- TASK INSTRUCTIONS: Return each line exactly, from the one that has "Image resolution: width=697" through the end of the entries, both ends included. Pictures do not belong.

- GIVEN DATA:
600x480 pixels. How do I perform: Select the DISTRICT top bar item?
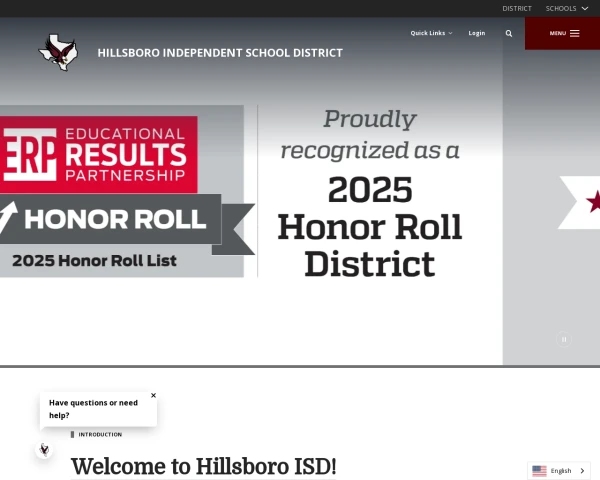pyautogui.click(x=517, y=8)
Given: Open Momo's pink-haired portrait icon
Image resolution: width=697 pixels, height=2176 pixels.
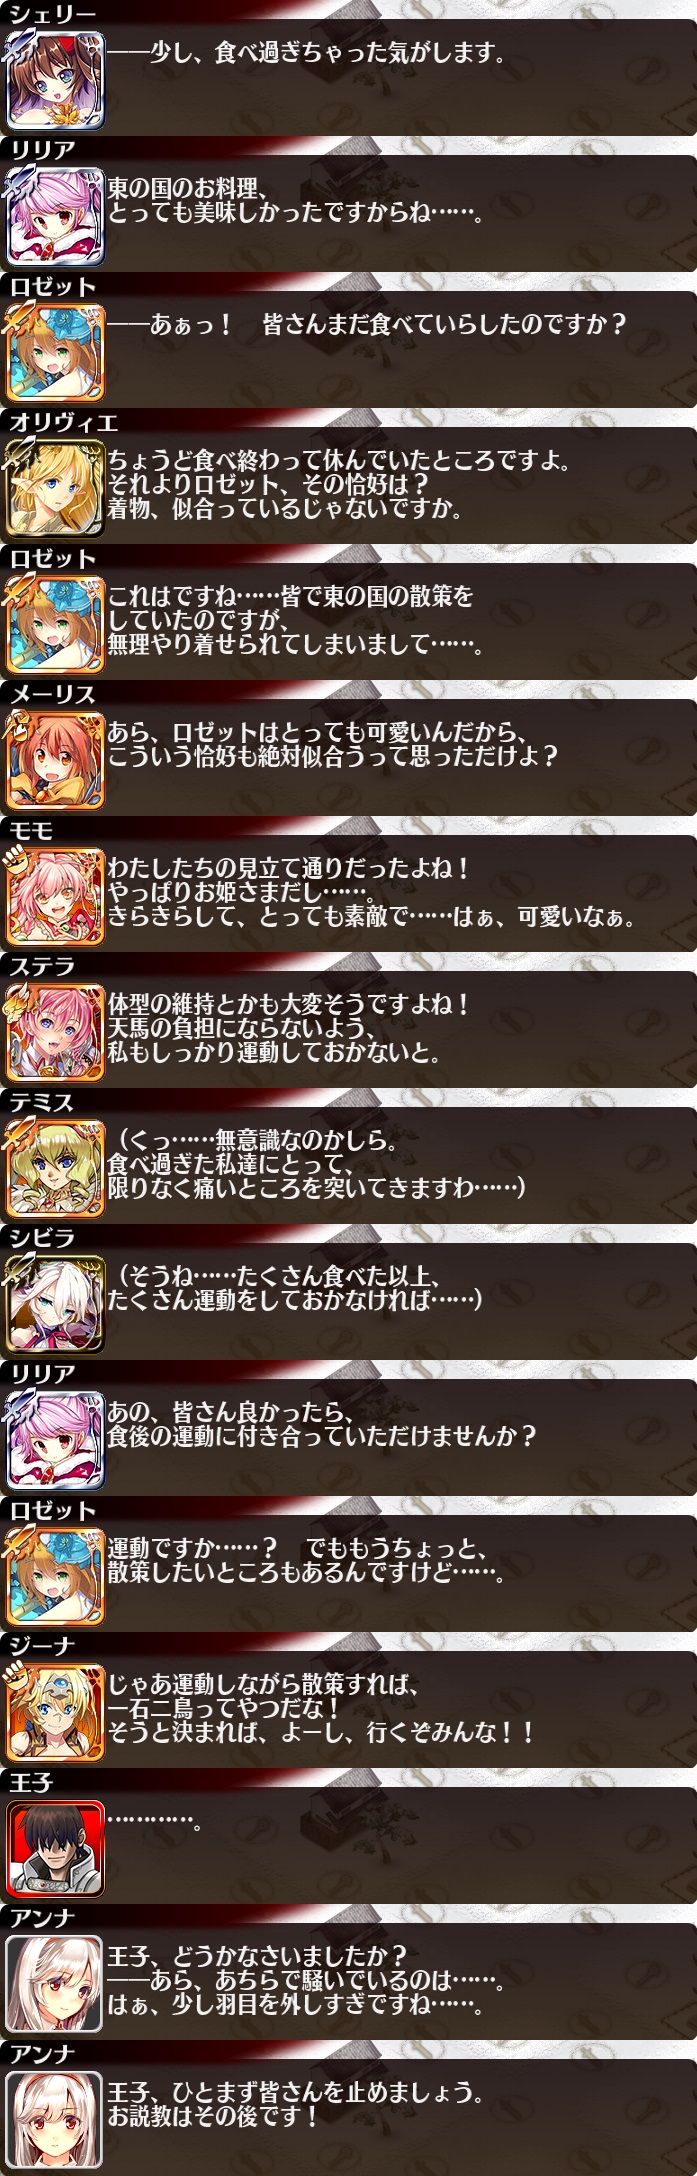Looking at the screenshot, I should (55, 896).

- TASK RESULT:
Image resolution: width=697 pixels, height=2176 pixels.
Looking at the screenshot, I should (55, 896).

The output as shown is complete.